2.2. De vraag of de redelijke termijn, bedoeld in artikel 6, eerste lid, van het EVRM, door de rechtbank is overschreden moet worden beoordeeld aan de hand van de omstandigheden van het geval. Daarbij zijn van betekenis de ingewikkeldheid van de zaak, de wijze waarop de zaak door de rechtbank is behandeld, het processuele gedrag van betrokkene gedurende de rechtsgang in eerste aanleg en de aard van de maatregel en het daardoor getroffen belang van betrokkene, zoals uit de jurisprudentie van het Europese Hof voor de Rechten van de Mens naar voren komt.
2.3. In zijn uitspraak van 26 januari 2009 (LJN BH1009) heeft de Raad overwogen dat een bestuursrechtelijke procedure in drie instanties (in sociale zekerheidszaken), behoudens uitzonderingen, niet langer dan vier jaar mag duren: een half jaar voor het bezwaar, anderhalf voor het beroep en twee jaar voor het hoger beroep. Met inachtneming van de onder 2.2 genoemde criteria wordt getoetst of de overschrijding van de behandelingsduur gerechtvaardigd is.
2.4. Op het door de rechtbank op 28 februari 2007 ontvangen beroepschrift van betrokkene heeft de rechtbank beslist bij uitspraak van 21 juli 2009, verzonden op 23 juli 2009. De behandeling van het beroep heeft aldus ongeveer 29 maanden geduurd. De Raad ziet geen aanleiding deze behandelingsduur gerechtvaardigd te achten. Daarmee is gegeven dat de rechtbank de redelijke termijn met ongeveer 11 maanden heeft overschreden. Deze overschrijding leidt, bij een vergoeding van € 500,- per halfjaar of een gedeelte daarvan, tot een schadevergoeding van € 1.000,-.

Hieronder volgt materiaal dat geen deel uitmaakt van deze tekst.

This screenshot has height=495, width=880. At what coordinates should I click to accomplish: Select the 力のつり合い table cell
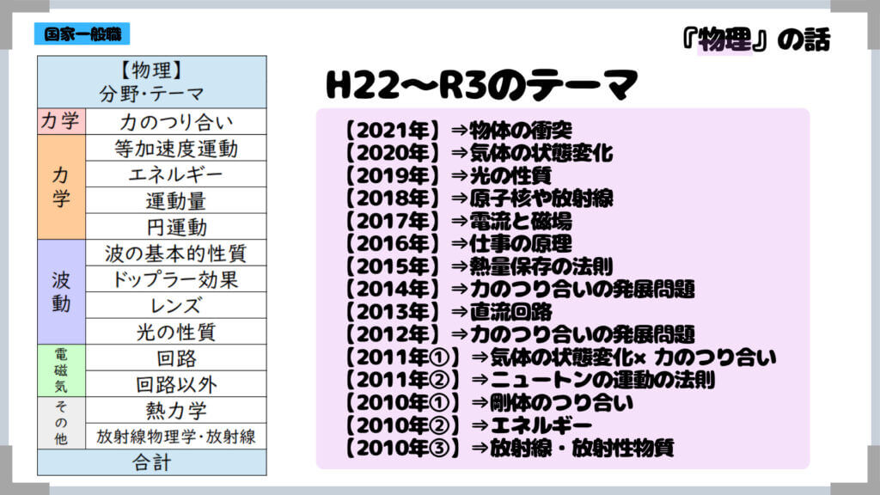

2.5. In het voorgaande ligt besloten dat de Raad de Staat niet volgt in zijn standpunt dat er geen grond is voor een schadevergoeding omdat de gehele procedure minder dan vier jaar heeft geduurd. Het gaat hier immers om de beoordeling van het bij de rechtbank op 29 april 2009 ingekomen verzoek om schadevergoeding en niet om een beoordeling van een eerst in hoger beroep gedaan verzoek om schadevergoeding.
2.6. In het voorgaande ligt tevens besloten dat de Raad betrokkene niet volgt in haar standpunt dat de duur van deze vervolgprocedure ook dient te worden meegenomen, waarbij zij heeft bepleit dat deze duur dient te worden gerekend vanaf de datum van de uitspraak van de rechtbank. De Raad volstaat hier met te verwijzen naar zijn uitspraak van 4 mei 2010 (LJN BM4034). Dat de Raad thans doet wat de rechtbank had moeten doen, maakt dit niet anders.
2.7. Het hiervoor overwogene leidt de Raad tot het oordeel dat de Staat dient te worden veroordeeld tot vergoeding van immateriële schade van betrokkenen tot een bedrag van € 1.000,-.
3. De Raad ziet tot slot aanleiding de Staat te veroordelen in de proceskosten van betrokkene in deze schadeprocedure. Deze kosten worden begroot op € 322,- voor verleende rechtsbijstand.
De Centrale Raad van Beroep,
Veroordeelt de Staat tot betaling aan betrokkene van een schadevergoeding ten bedrage van € 1.000,-;
Veroordeelt de Staat in de proceskosten van betrokkene tot een bedrag van € 322,-.
Deze uitspraak is gedaan door G. van der Wiel als voorzitter en C.W.J. Schoor en N.J.E.G. Cremers als leden, in tegenwoordigheid van D.E.P.M. Bary als griffier. De beslissing is uitgesproken in het openbaar op 17 december 2010.